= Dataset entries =
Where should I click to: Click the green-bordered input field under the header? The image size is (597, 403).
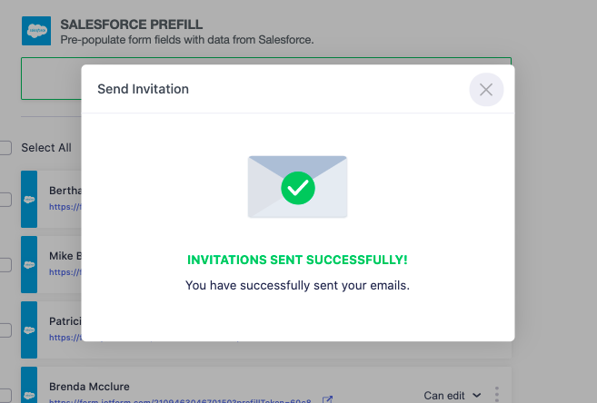click(x=51, y=79)
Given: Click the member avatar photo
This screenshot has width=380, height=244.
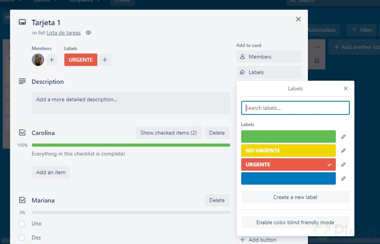Looking at the screenshot, I should (x=38, y=60).
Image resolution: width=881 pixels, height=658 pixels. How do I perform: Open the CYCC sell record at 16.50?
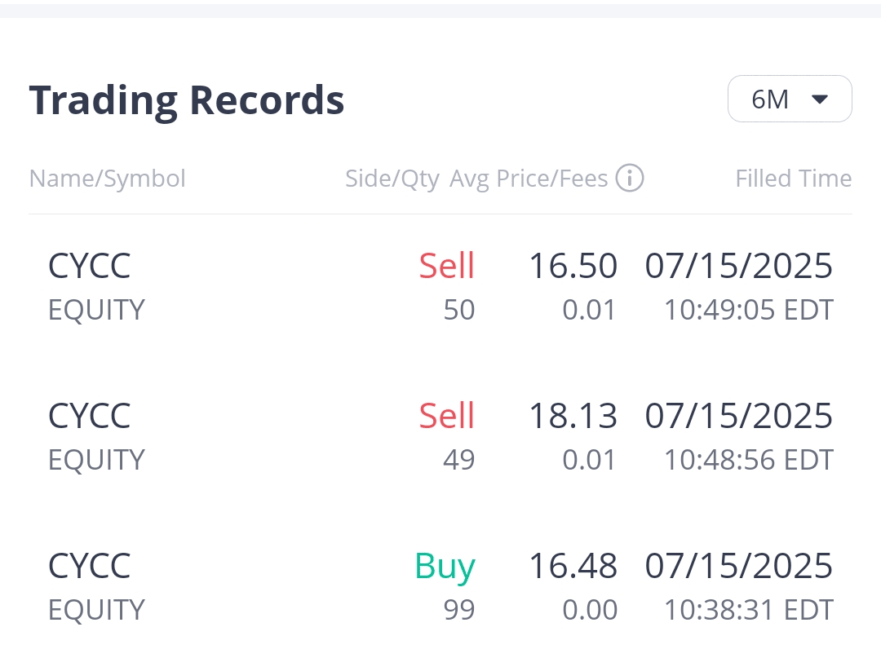90,267
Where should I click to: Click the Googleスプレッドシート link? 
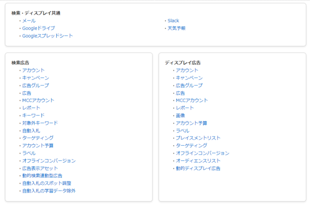[x=48, y=36]
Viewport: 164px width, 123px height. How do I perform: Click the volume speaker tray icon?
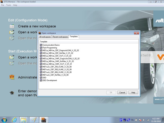pos(144,120)
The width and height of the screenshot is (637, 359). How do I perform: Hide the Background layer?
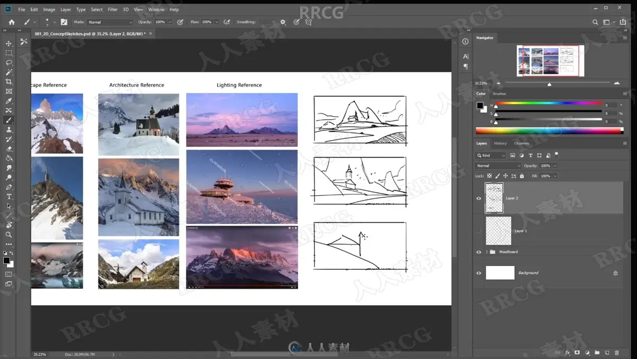coord(479,273)
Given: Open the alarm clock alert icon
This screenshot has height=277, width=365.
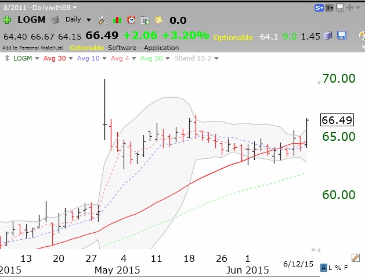Looking at the screenshot, I should point(132,20).
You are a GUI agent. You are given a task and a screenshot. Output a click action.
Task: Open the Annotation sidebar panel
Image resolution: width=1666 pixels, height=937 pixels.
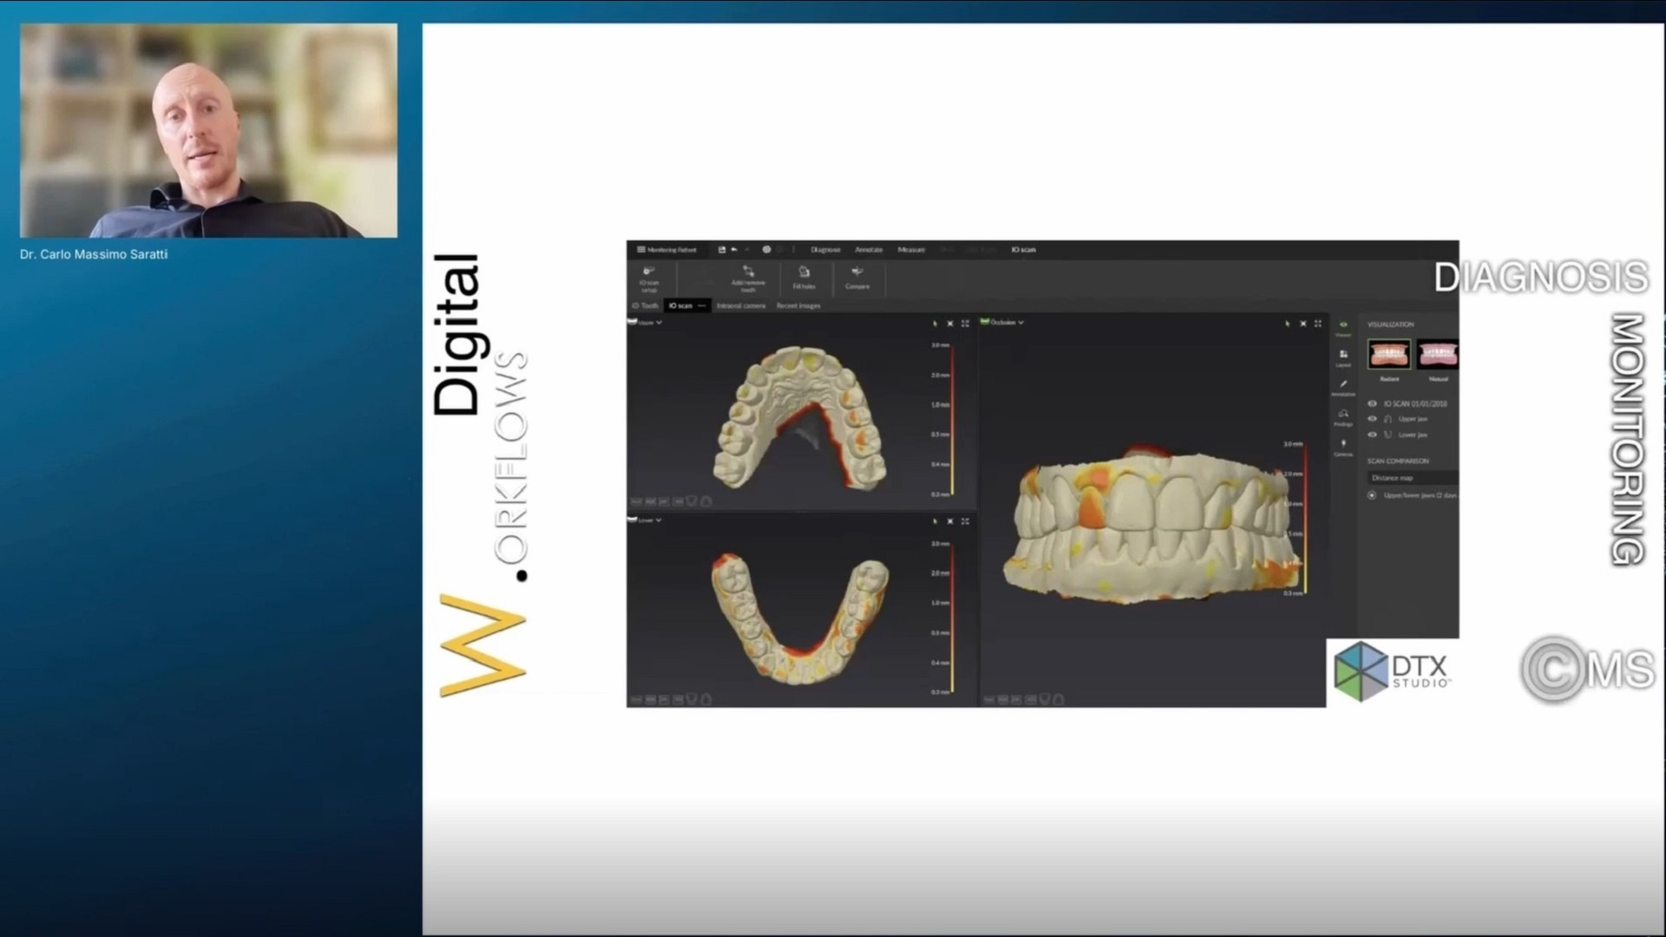point(1343,387)
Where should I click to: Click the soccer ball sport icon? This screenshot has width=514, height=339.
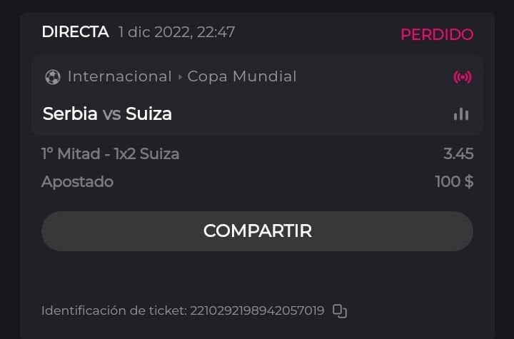(x=52, y=76)
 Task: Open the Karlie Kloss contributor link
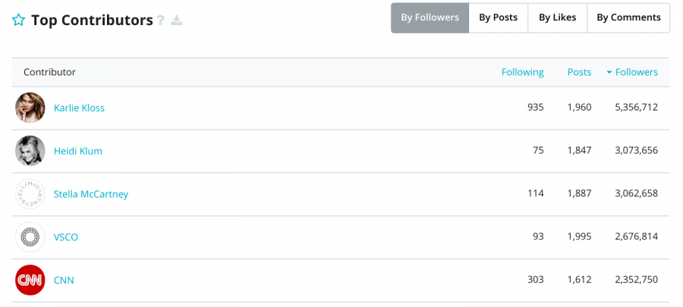(x=79, y=108)
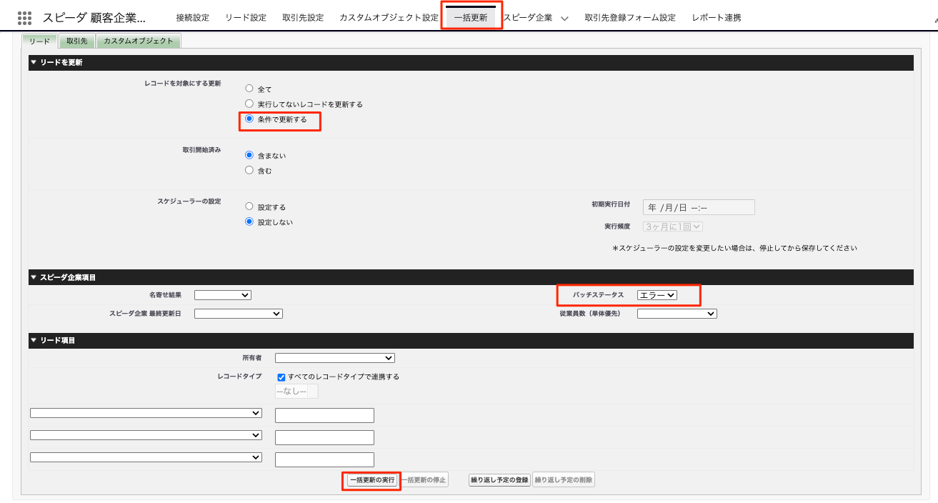Screen dimensions: 938x503
Task: Open the レポート連携 navigation tab
Action: 716,18
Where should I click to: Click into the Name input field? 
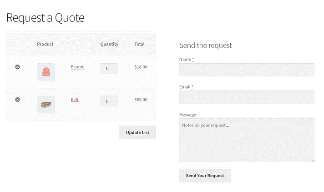coord(247,70)
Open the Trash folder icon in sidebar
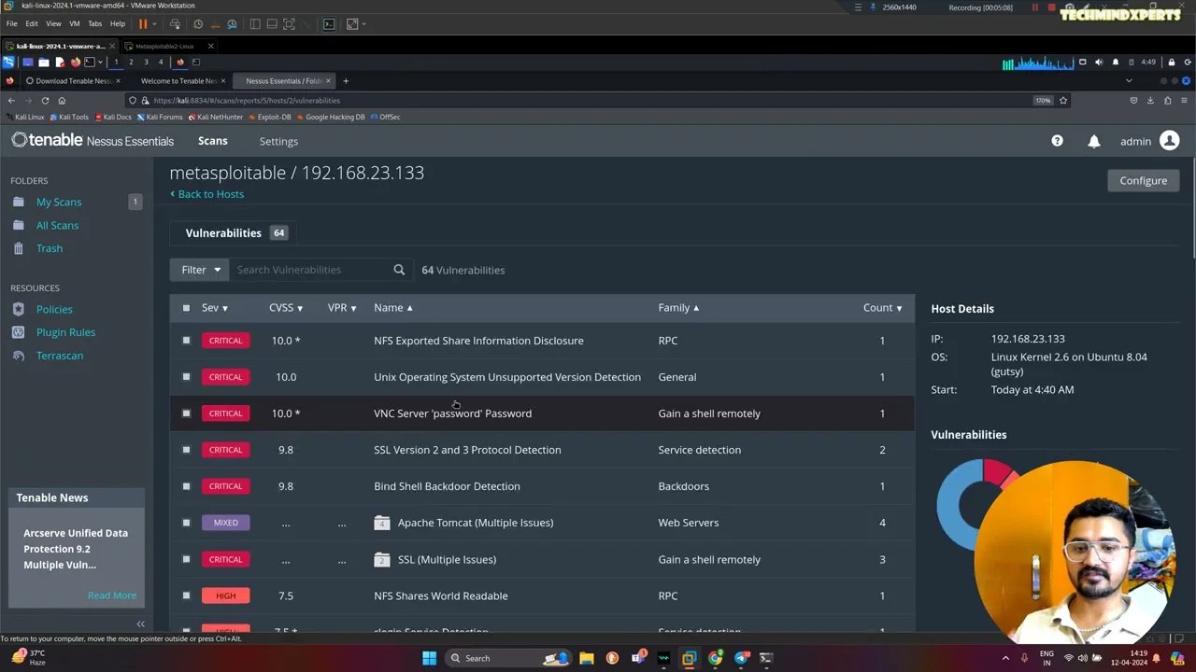 [x=18, y=248]
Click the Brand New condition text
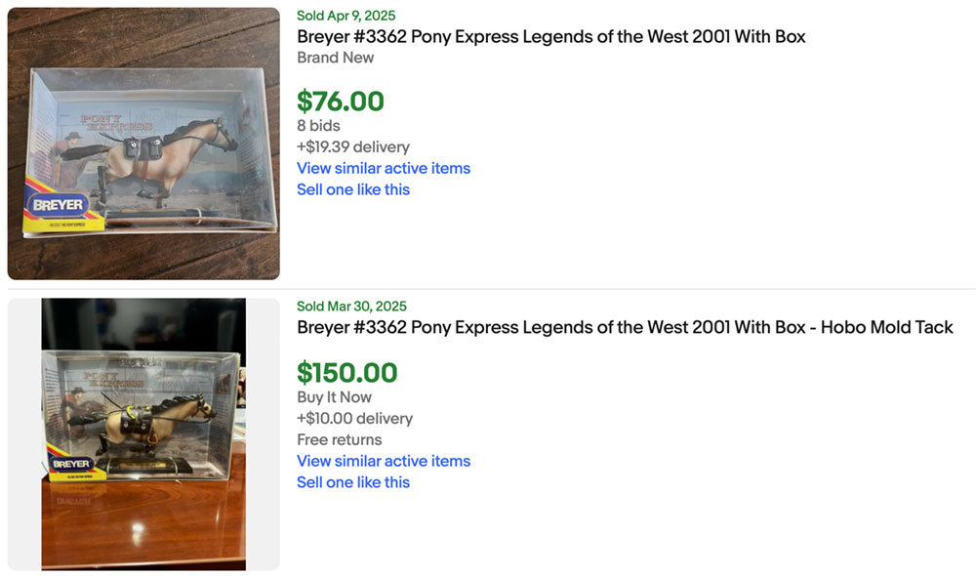976x576 pixels. tap(336, 58)
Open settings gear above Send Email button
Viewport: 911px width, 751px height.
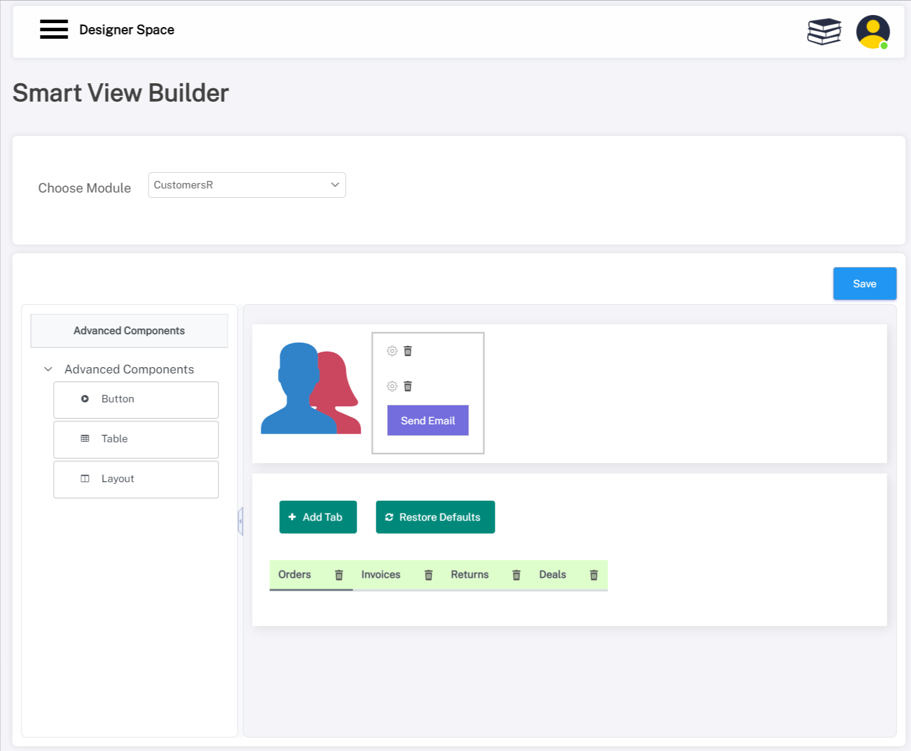tap(392, 386)
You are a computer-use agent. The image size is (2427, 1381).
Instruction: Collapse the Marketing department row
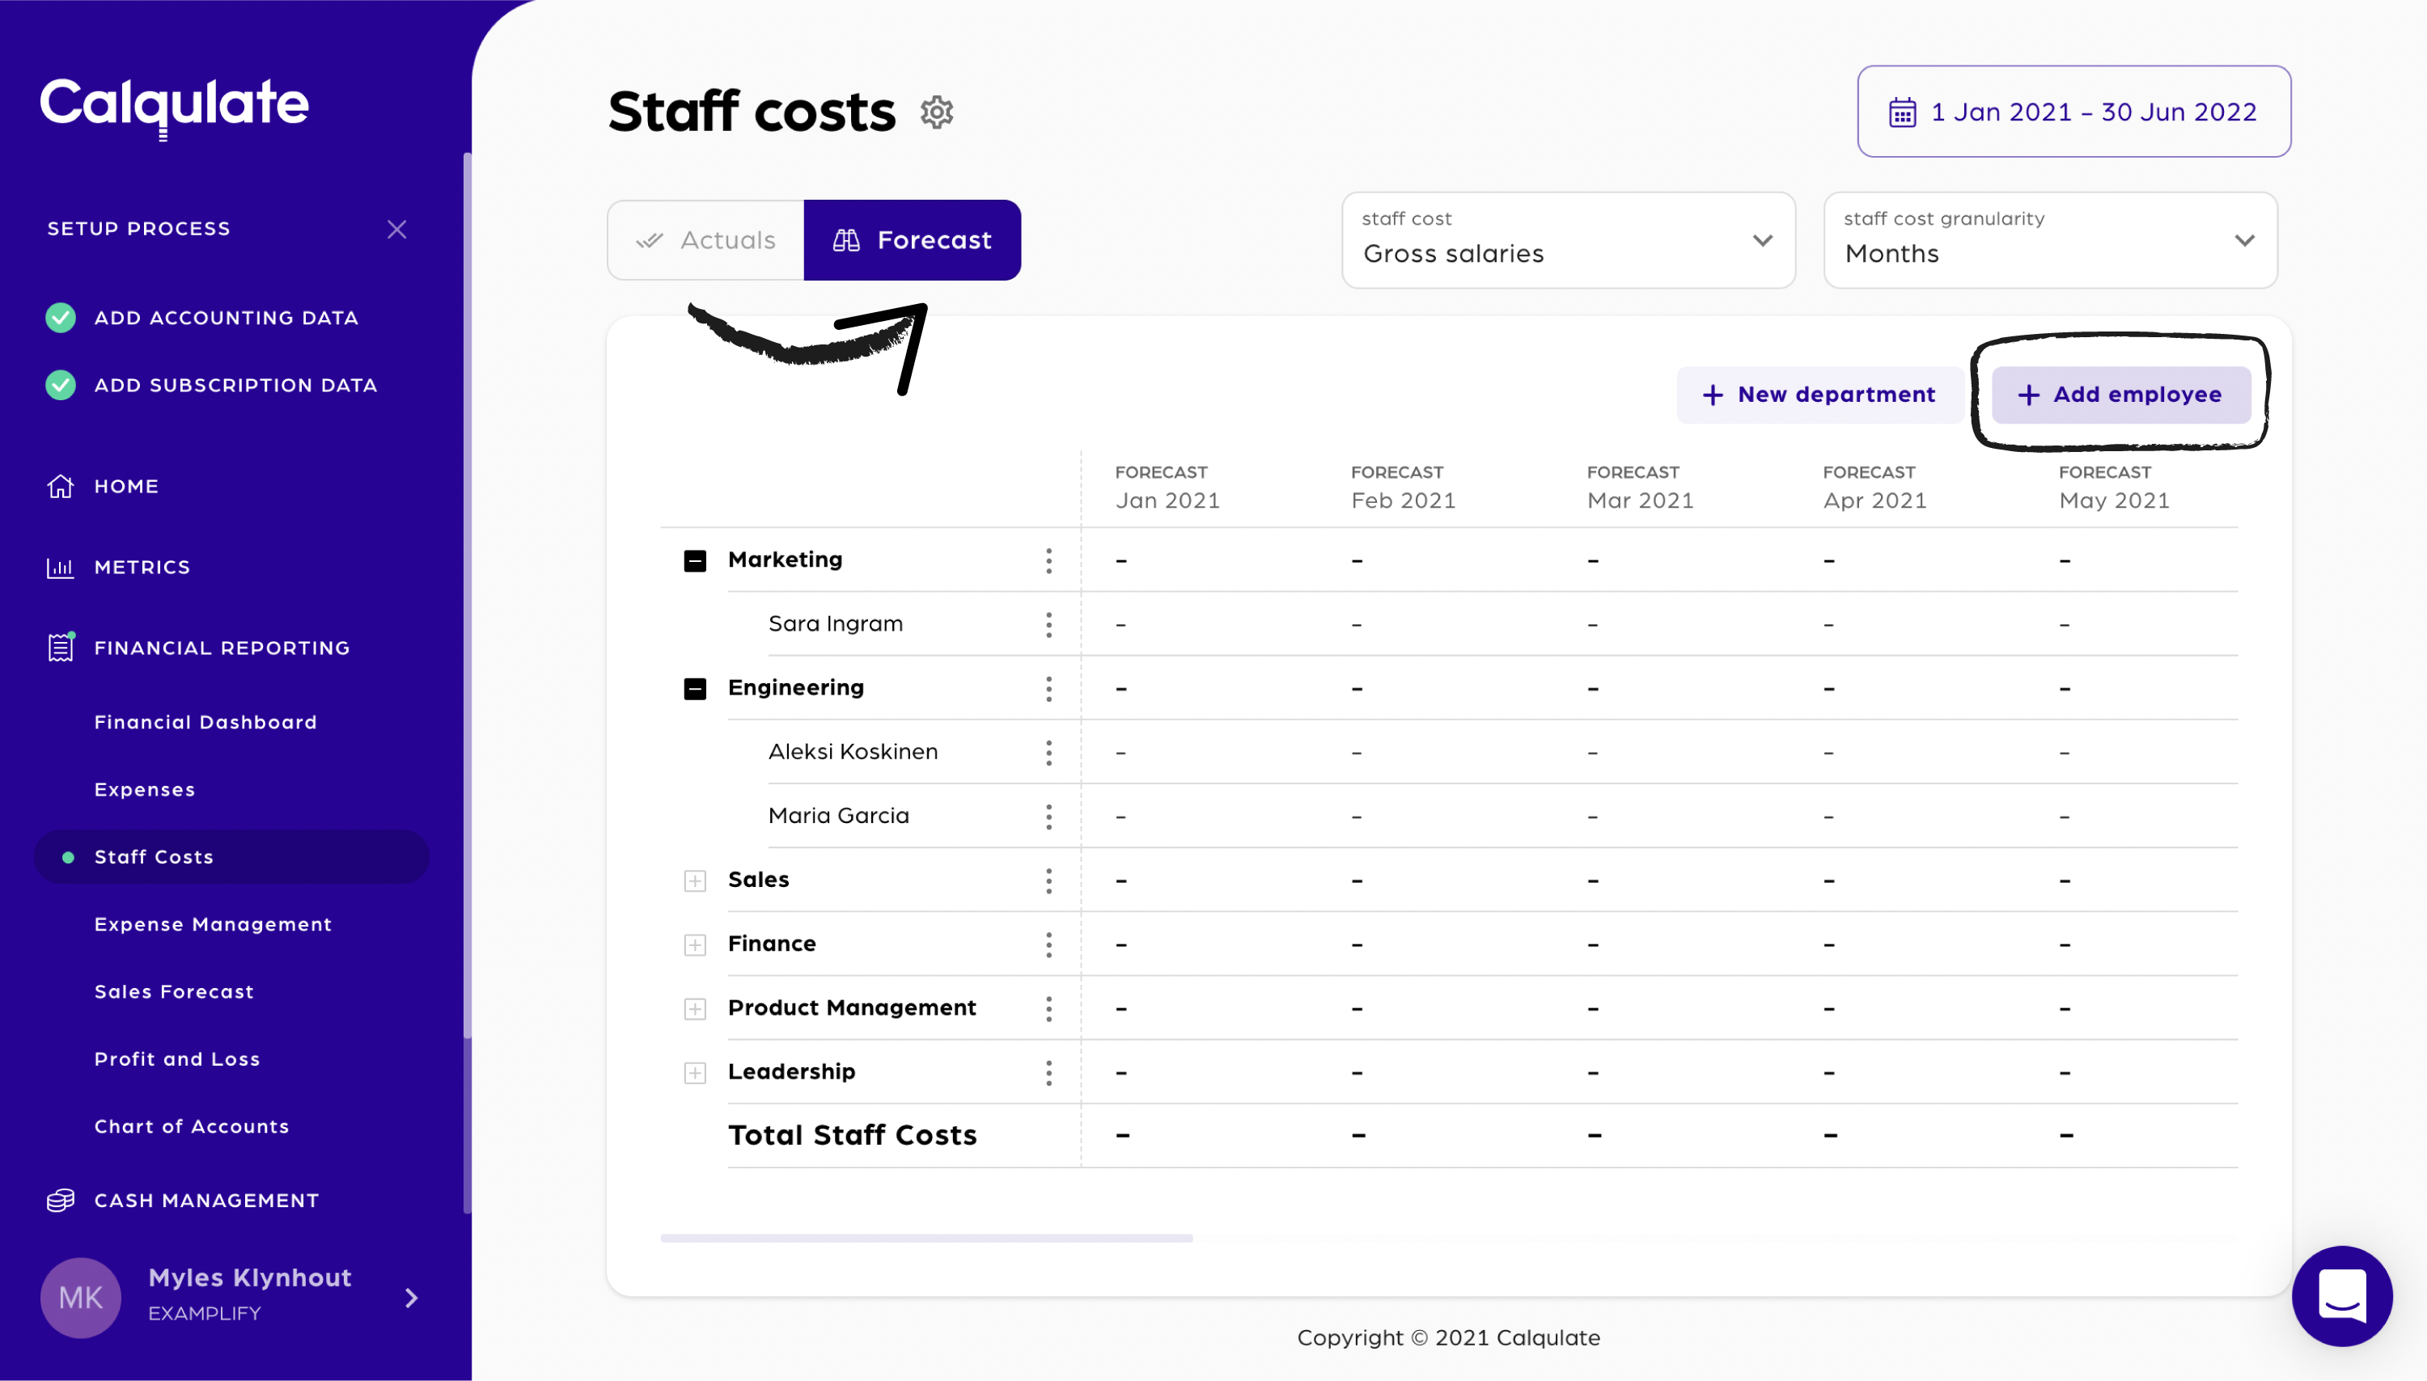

= Your task =
Render every line of the items above as a JSON list of strings, one string per line, skipping blank lines and leaving out the pictures.

= Correct output =
[
  "Where should I click to: Click the green-bordered input field under the header? The image size is (597, 403).",
  "click(x=51, y=79)",
  "Given: Click the member avatar photo",
  "This screenshot has width=380, height=244.",
  "Looking at the screenshot, I should (x=38, y=60).",
  "Image resolution: width=881 pixels, height=658 pixels. How do I perform: Open the CYCC sell record at 16.50?",
  "90,267",
  "Where should I click to: Click the Googleスプレッドシート link? ",
  "[x=48, y=36]",
  "Viewport: 164px width, 123px height. How do I perform: Click the volume speaker tray icon?",
  "pos(144,120)",
  "The width and height of the screenshot is (637, 359). How do I perform: Hide the Background layer?",
  "coord(479,273)",
  "Given: Open the alarm clock alert icon",
  "This screenshot has height=277, width=365.",
  "Looking at the screenshot, I should point(132,20).",
  "You are a GUI agent. You are given a task and a screenshot. Output a click action.",
  "Task: Open the Annotation sidebar panel",
  "Image resolution: width=1666 pixels, height=937 pixels.",
  "point(1343,387)",
  "Where should I click to: Click the soccer ball sport icon? This screenshot has width=514, height=339.",
  "(x=52, y=76)",
  " Task: Open the Karlie Kloss contributor link",
  "(x=79, y=108)",
  "Screen dimensions: 938x503",
  "Task: Open the レポート連携 navigation tab",
  "Action: 716,18",
  "Where should I click to: Click into the Name input field? ",
  "coord(247,70)",
  "Open the Trash folder icon in sidebar",
  " [x=18, y=248]",
  "Click the Brand New condition text",
  "976x576 pixels. tap(336, 58)",
  "Open settings gear above Send Email button",
  "Viewport: 911px width, 751px height.",
  "tap(392, 386)",
  "You are a computer-use agent. The image size is (2427, 1381).",
  "Instruction: Collapse the Marketing department row"
]